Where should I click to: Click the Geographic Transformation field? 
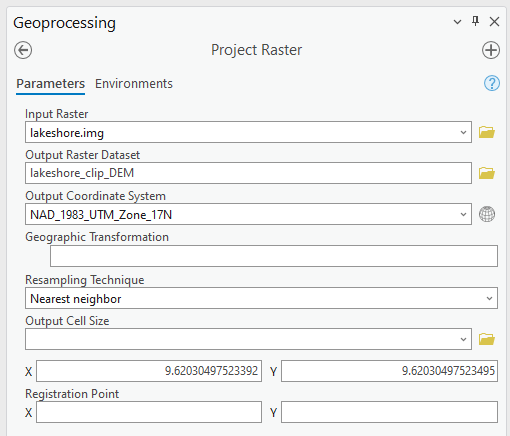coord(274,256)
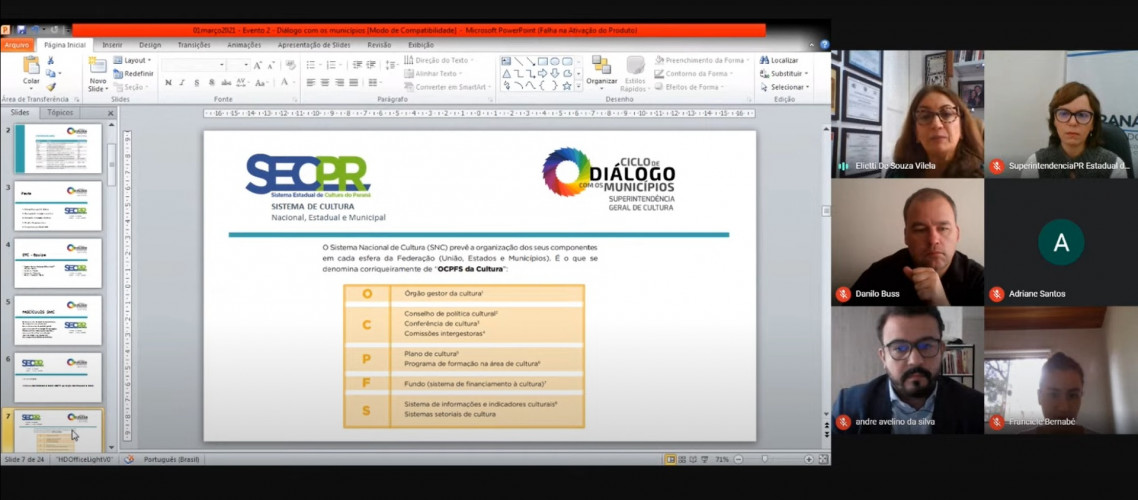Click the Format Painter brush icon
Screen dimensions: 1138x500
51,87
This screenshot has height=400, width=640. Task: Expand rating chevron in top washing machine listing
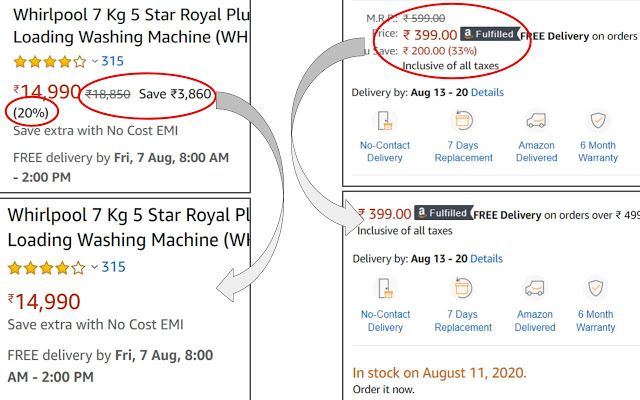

☆ ☆ ☆ ☆ ☆

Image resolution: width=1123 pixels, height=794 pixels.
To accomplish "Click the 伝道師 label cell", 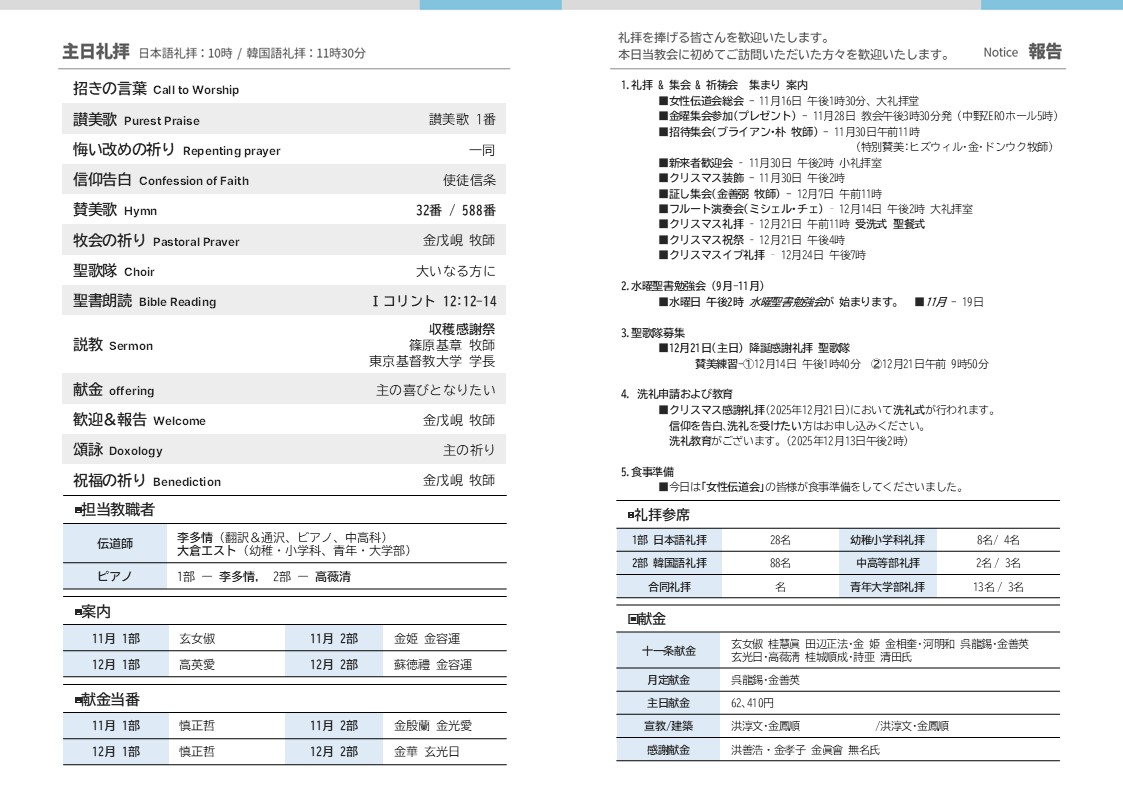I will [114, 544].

☆ ☆ ☆ ☆ ☆

* **What is being asked**:
In the entries, how many lines include the string "width"? Only the number should be given.

* **Written reply**:
2